Mãe de Tommaso está "conformada com a ideia de que o filho não vai sobreviver", uma vez que "não tem motivos" para contradizer os melhores profissionais do país
A comissão de especialistas reunida na quarta-feira no Hospital Monaldi de Nápoles (sul) descartou a possibilidade de um novo transplante de coração para Tommaso, o menino de dois anos e meio que recebeu um órgão danificado em dezembro, informaram os meios de comunicação italianos.

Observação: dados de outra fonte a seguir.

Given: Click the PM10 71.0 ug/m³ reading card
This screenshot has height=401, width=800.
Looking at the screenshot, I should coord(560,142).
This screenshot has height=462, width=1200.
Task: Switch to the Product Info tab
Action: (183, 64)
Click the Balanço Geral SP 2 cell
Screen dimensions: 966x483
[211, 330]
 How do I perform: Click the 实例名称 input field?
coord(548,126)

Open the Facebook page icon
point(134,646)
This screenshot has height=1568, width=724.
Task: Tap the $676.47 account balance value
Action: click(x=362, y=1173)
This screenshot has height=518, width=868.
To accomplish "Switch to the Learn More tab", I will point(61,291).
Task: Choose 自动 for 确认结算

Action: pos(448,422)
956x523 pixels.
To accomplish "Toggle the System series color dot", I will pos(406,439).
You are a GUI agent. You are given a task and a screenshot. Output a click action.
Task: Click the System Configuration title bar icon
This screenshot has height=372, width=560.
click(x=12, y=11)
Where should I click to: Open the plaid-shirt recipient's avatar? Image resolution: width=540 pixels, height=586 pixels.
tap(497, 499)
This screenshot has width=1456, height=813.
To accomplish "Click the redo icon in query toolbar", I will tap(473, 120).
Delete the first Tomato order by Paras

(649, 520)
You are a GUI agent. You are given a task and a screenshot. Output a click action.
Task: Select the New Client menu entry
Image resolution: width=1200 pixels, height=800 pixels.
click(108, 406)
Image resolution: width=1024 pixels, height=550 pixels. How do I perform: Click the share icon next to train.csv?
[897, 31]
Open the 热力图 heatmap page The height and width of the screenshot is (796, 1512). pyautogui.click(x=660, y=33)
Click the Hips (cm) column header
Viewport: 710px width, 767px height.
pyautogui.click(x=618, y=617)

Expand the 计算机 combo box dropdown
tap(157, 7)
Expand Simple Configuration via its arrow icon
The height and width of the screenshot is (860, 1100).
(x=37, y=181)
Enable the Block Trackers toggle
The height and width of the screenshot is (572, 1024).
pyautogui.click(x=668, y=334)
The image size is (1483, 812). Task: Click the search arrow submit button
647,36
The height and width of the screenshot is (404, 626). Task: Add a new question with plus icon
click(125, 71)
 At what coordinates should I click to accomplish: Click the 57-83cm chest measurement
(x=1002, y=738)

Após uma avaliação médica exaustiva e uma análise dos últimos exames por parte de uma equipa de especialistas dos principais hospitais italianos especializados em transplantes pediátricos, concluiu-se que as condições atuais do menino não são compatíveis com uma nova intervenção cirúrgica, apesar de ter sido notificada na terça-feira a possível disponibilidade de um órgão compatível.
A direção do hospital explicou que comunicou a decisão ao Centro Nacional de Transplantação e expressou a sua "mais sincera proximidade à família" de Tommaso neste momento "muito difícil".
O advogado da família, Francesco Petruzzi, declarou aos meios de comunicação locais que "a mãe está conformada com a ideia de que o seu filho não vai sobreviver" porque "não tem motivos" para contradizer "os maiores especialistas em Itália".
O ministro da Saúde, Orazio Schillaci, afirmou que o parecer dos peritos "marca um resultado diferente do que todos esperávamos", mas que é necessário "respeitar as indicações da ciência".
Afirmou também que é seu "dever esclarecer a situação" sobre o que aconteceu, ao mesmo tempo que manifestou a sua proximidade à família da criança.
Tommaso permanece em estado crítico na unidade de cuidados intensivos do Monaldi, ligado a um sistema de ECMO (oxigenação por membrana extracorporal), que substitui temporariamente as funções do coração e dos pulmões.
O primeiro transplante, realizado em dezembro passado, não foi bem sucedido devido à deterioração do órgão transportado de Bolzano (norte), que chegou danificado por um possível choque térmico que teria sido provocado pela utilização de gelo seco num contentor fora dos protocolos estabelecidos.
O Ministério Público de Nápoles está a investigar o caso para apurar se houve falhas ou negligência na cadeia de custódia do órgão.